Fairleigh Dickinson Expert Tells Morris Tech Meetup What’s Wrong with Polling
At a recent Morris Tech Meetup, members were treated to an inside look at political polling by Daniel Cassino, the executive director of the Fairleigh Dickinson University Poll. The video of the event can be found here.
Cassino describes himself as a political psychologist. “That means I’m a cognitive psychologist who studies how people think about politics, and how people think about the world.” He was interviewed by John Carini, one of the group’s organizers as well as the founder and CEO of iEnterprises, a Chatham-based company that makes intelligent customer-relationship-management software.
People often misunderstand the term “margin of error,” Cassino told the group. If “we were able to talk to every single person, there would be no margin of error,” he stated. But that wouldn’t be possible, and certainly not cost-effective. So, pollsters need to use samples, and samples have assumptions built into them.
Speaking about 2016, he noted that everyone should understand that the polls were not that far off, and that polling professionals predicted that Hillary Clinton would win the nationwide vote count, which she did. The polls were only about 2.5 percent off, which was within the margin of error, he said.

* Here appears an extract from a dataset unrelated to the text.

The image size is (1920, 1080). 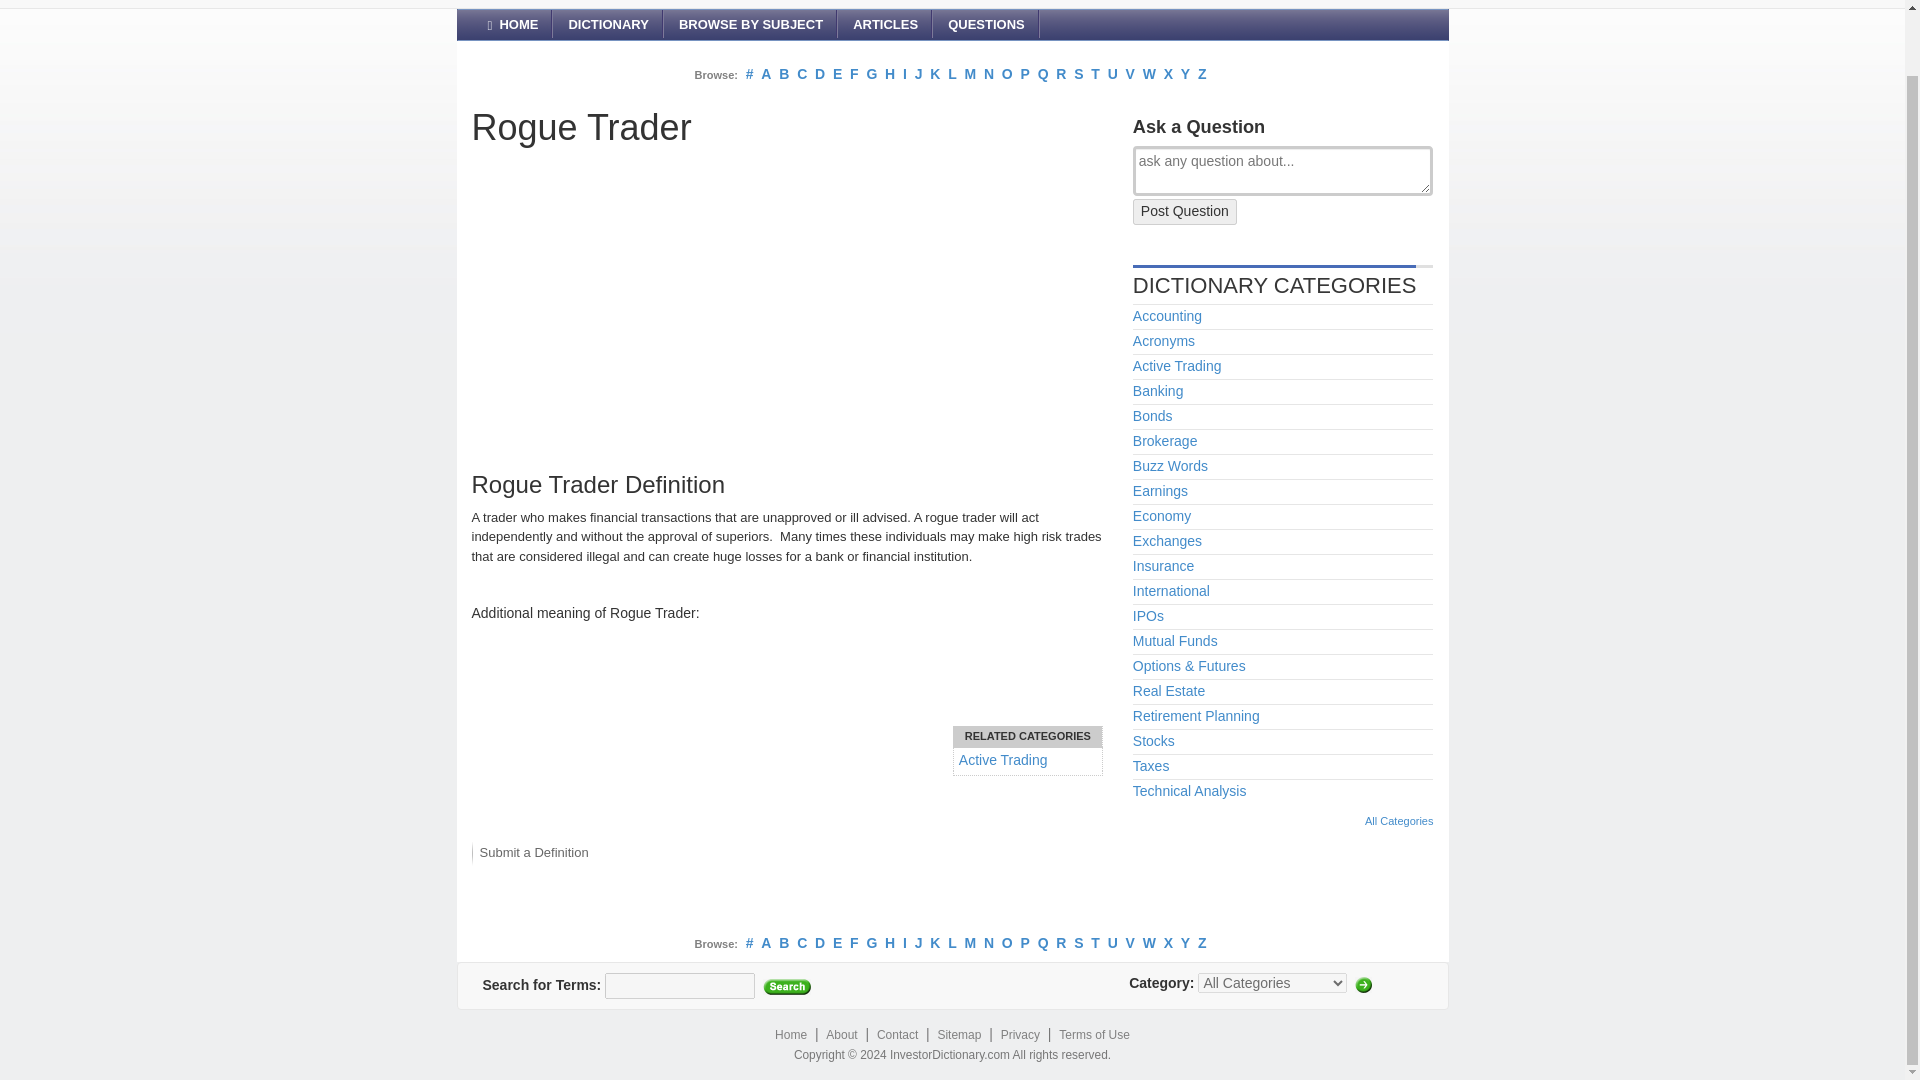 I want to click on D, so click(x=820, y=74).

In 2016, there was some belief that Donald Trump’s supporters did not like responding to polls, he said. “If I call people up … then Trump supporters will be less likely to answer the phone, so the polls would be skewed against Trump supporters.”
“In 2016, though, the biggest problem we had wasn’t the nonresponse. It really seems like it was about less-educated white people. … When we called people on the phone, we were less likely to reach less-educated people. They’re less likely to pick up the phone.” The reason may be that they’re not at home as much, as they often work more hours or different hours, he said.
“So, the assumption in 2016, which was a good assumption at that time, was that less-educated white people and more-educated white-skinned people were going to vote the same. And it turns out in 2016, they didn’t. There was a huge gap there.”
Likely Voter Models
Polling professionals belong to a group called the American Association for Public Opinion Research, which concluded that in 2020 pollsters didn’t correct enough for this gap. Also, “likely voter” models are the Achilles heel of all election polls, Cassino said. It’s why Gallup doesn’t do election polling any more, he noted. “We have a problem. And that is when I ask you if you are going to vote, almost everyone says yes, and some of them are lying.” But if someone says “no,” they may be lying, too, he said. “So, we had to figure out some other way to determine who is going to vote and who isn’t. And various pollsters have their own secret sauce for determining this.”
In 2020, “We had no idea who was going to vote and who wasn’t because the voting system was all hacked up. Some people voted by mail, some people voted in person, or people who thought they would vote in person weren’t voting because they were scared to leave the house. So, we had no good way of knowing who a likely voter was.”
Pollsters had a decision to make: Do they trust everyone who said they were going to vote? “Well, if you do that, then you get results like we saw in Wisconsin that overestimated the vote.” Or pollsters could eliminate people who didn’t vote in previous elections, but that means they may end up underestimating the vote, he said.
In 2020, Trump did much better among young nonwhite voters, especially nonwhite men, than he had done in 2016. That was a big surprise to a lot of pollsters, but it’s something that most pollsters are going to miss, he said. “We’re going to miss it because there are factors that make you more likely to pick up the phone: if you’re white, if you’re older, and if you’re a woman. Therefore, the group we have the hardest time reaching is young nonwhite men.”
Technological Shifts
Cassino then recounted to the group some history of polling. Polling was invented in America in the early 20th century, he said, and there are cultural differences between countries that use the technique. For example, “in England, the response for telephone poles is very, very low, but the response rate for mail polls — we send you a questionnaire in the mail — is remarkably high. This, of course, is the opposite here. If I send out a poll via mail and I get 1 percent of the people to return it, I’m going to consider myself very, very lucky. In England, you’re going to see up to 70 percent response rates.”
The biggest technological shift in the industry has been away from landlines and towards cellphones; today most polls are 90 percent conducted on cellphones. This is a problem for pollsters because of a regulatory issue in the United States. The federal government doesn’t allow pollsters to use auto dialers for cellphones, so they must use other technologies.
The meetup group wanted to know why pollsters don’t use Facebook or Twitter to conduct their polls. “The problem is that the people who use Facebook are not a representative sample of the public as a whole. And, so, I can’t learn about the public.” Cassino said that when he uses Facebook data, he only learns about the people who use Facebook.
SMS text messaging has become popular. “So, instead of calling your cellphone, I just text you and introduce myself, and people are more likely to respond to that than they respond to telephone inquiries because, you know, it doesn’t feel like as much an invasion of privacy.” However, it can’t comprise the entire poll, as text messaging is less likely to reach older people.
Cassino added that some pollsters who try to discover the attitudes of niche audiences will put polls on apps that are designed for those audiences: for example, an app that is only used by homosexual men when pollsters are trying to reach that group.